GSP to top agenda at next Ticfa meet
Bangladesh will urge the United States to restore trade privileges, at the second Trade and Investment Cooperation Forum Agreement meeting to be held in Washington on November 23.
Commerce Minister Tofail Ahmed and US Ambassador Marcia Stephens Bloom Bernicat announced the date from a joint press conference at the minister's secretariat office in Dhaka.
Ticfa, which Bangladesh signed with the US in November 2013, provides a platform for both governments to discuss trade and investment issues, areas of cooperation and settle bilateral trade disputes through holding regular discussions.
“We have prioritised the GSP issue on our agenda,” said Ahmed. “We have fulfilled all of the conditions given by the US. I am hopeful that we will get back the trade benefits soon after the meeting in Washington.”
“The success and implementation of Ticfa depends on the restoration of GSP to Bangladesh,” Ahmed said.
After the Rana Plaza building collapse, the US government suspended the GSP for Bangladesh in June 2013 citing serious shortcomings in workplace safety and labour rights.
Hedayetullah Al Mamoon, senior secretary to the commerce ministry, will lead the Bangladesh delegation to the meeting, while secretaries to the ministries of foreign affairs and labour and employment will also attend.
Bangladesh will also discuss issue such as the prospects of inclusion of the country in the Trans-Pacific Partnership (TPP) Agreement, Ahmed said.
The 12-nation TPP led by the US was signed last month, which might come into effect in the next year or two.
Bangladesh's exports to the US have been maintaining steady growth even after suspension of the GSP because of the quality of garment products, Ahmed added.
In July-October, Bangladesh's exports to the US stood at $1.98 billion, which is 17 percent higher than the same time last year, according to the minister.

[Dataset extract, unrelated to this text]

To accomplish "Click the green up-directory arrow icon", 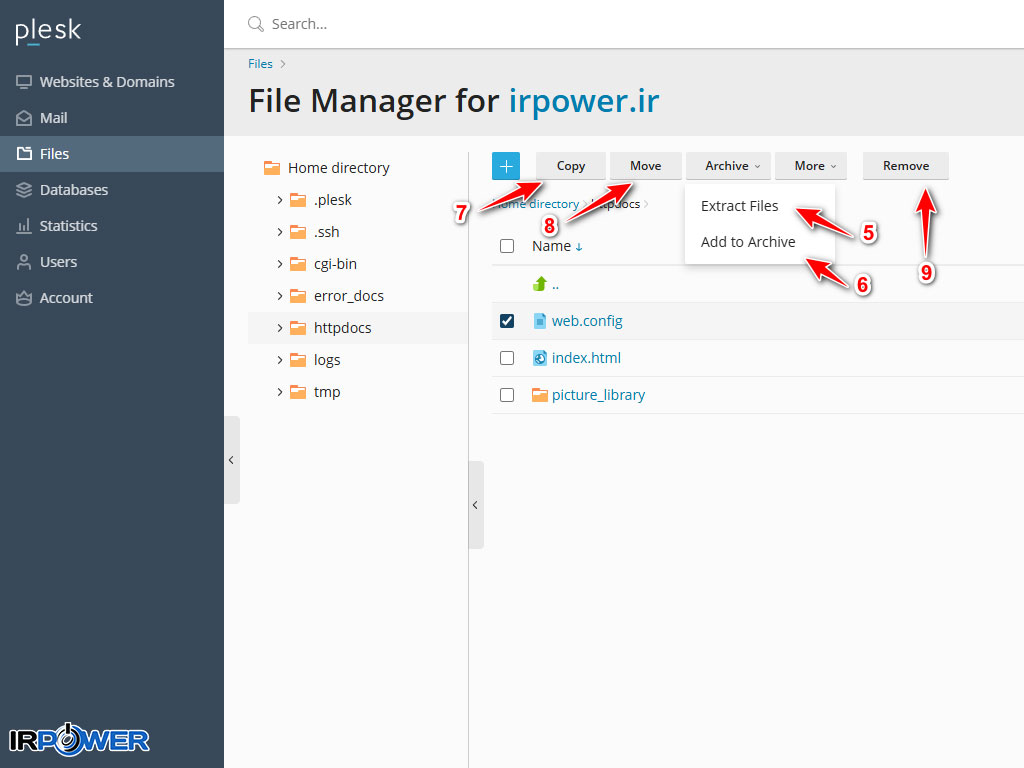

In the first Ticfa meeting held in Dhaka in April last year, the US discussed market access for goods and services, and the tariff structure on fire, electrical and structural equipment, as Bangladesh would have to import those items.
Matters tied to public tender specification, insurance of labour, cotton, diabetic drugs, currency exchange and delayed payment, and intellectual property rights were also discussed.

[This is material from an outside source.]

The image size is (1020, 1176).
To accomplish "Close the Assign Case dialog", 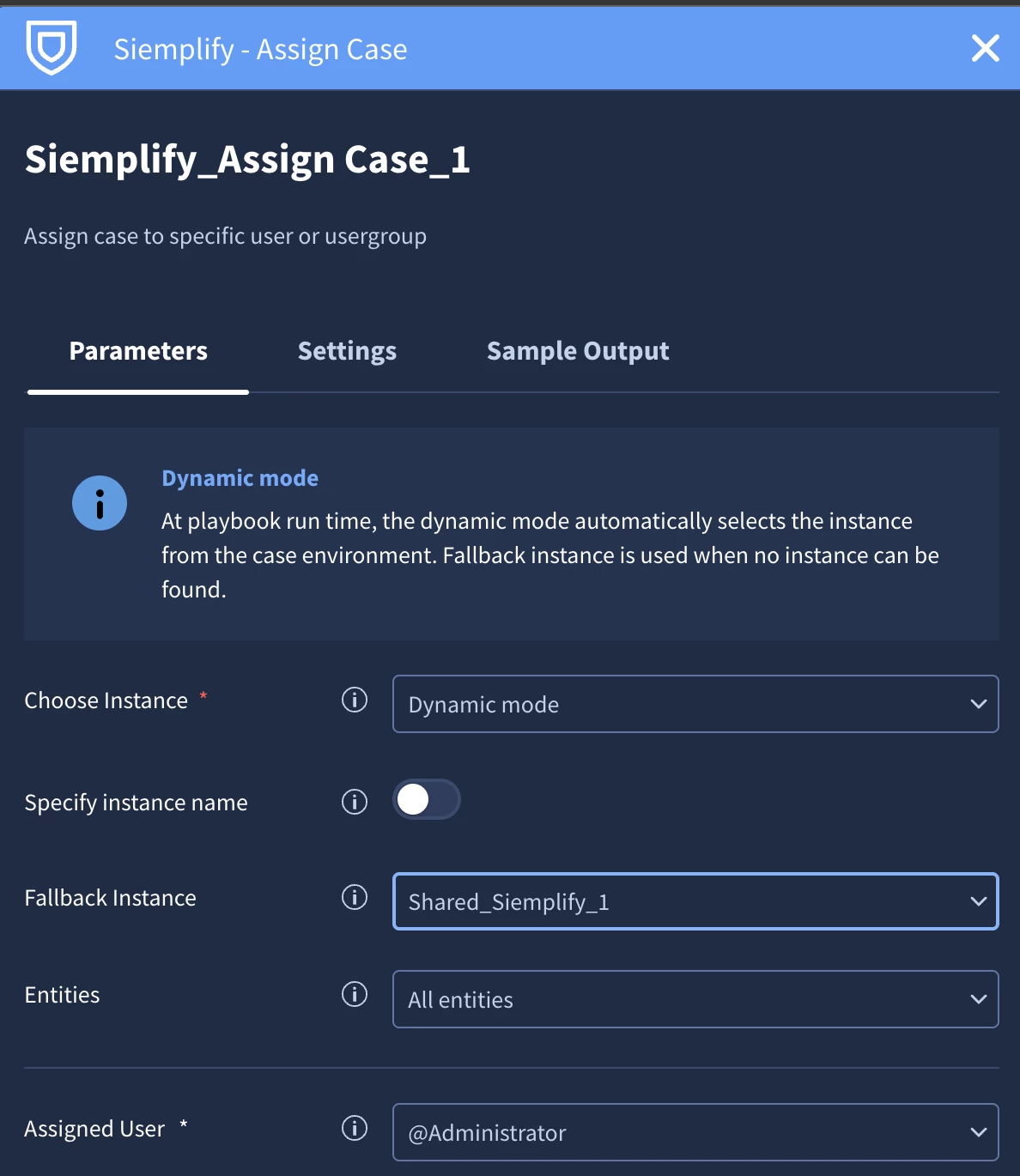I will 986,48.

Other topics in the agenda included regional economic development, the steering committee of Ticfa on labour affairs, establishment of Ticfa women's economic employment committee and review of the Ticfa discussion.

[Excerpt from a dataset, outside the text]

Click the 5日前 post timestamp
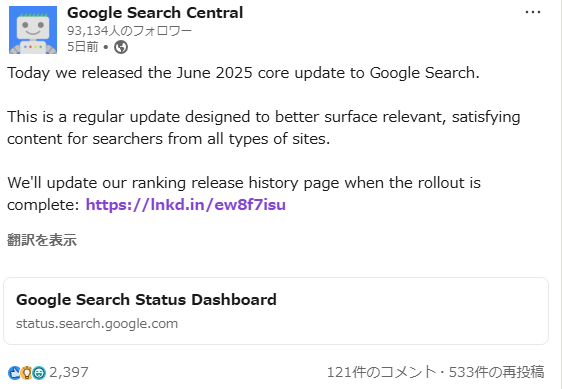Screen dimensions: 562x389 82,47
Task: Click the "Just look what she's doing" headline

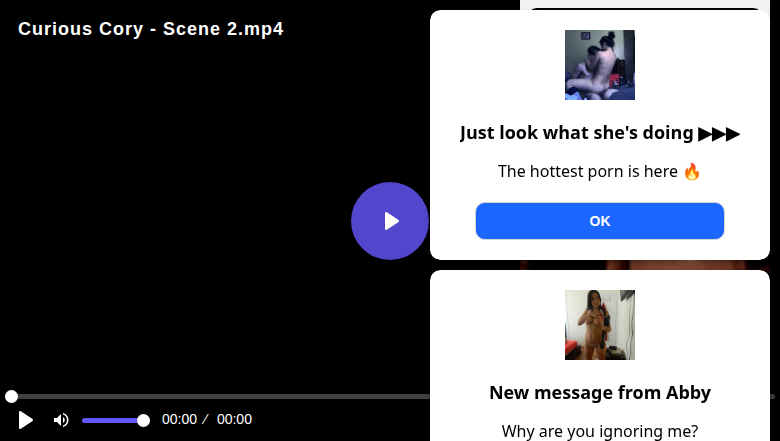Action: click(577, 133)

At the media briefing, Bernicat said Bangladesh might regain the GSP status as the country progressed a lot in ensuring workers' safety at the factory level.
“The generalised system of preferences will be on the agenda of the Ticfa meeting, but at the same time, the future export potential of the country will also be discussed as some products, like pharmaceuticals, have good potential in the US,” Bernicat added.
“We will also discuss ways to make two-way trade more robust. We are two partner countries, we have shared values and the US is a friend of Bangladesh.”
She said restoring the GSP goes through a process, as it is not a political issue.
Although the GSP has little economic benefit, it has an impact in terms of reputation, she added.
However, Bangladesh's export growth to the US suggests that GSP is a far off issue, she said.
“So, Bangladesh should also discuss issues like on-time delivery of products, blue economy and connectivity in the Ticfa meeting.”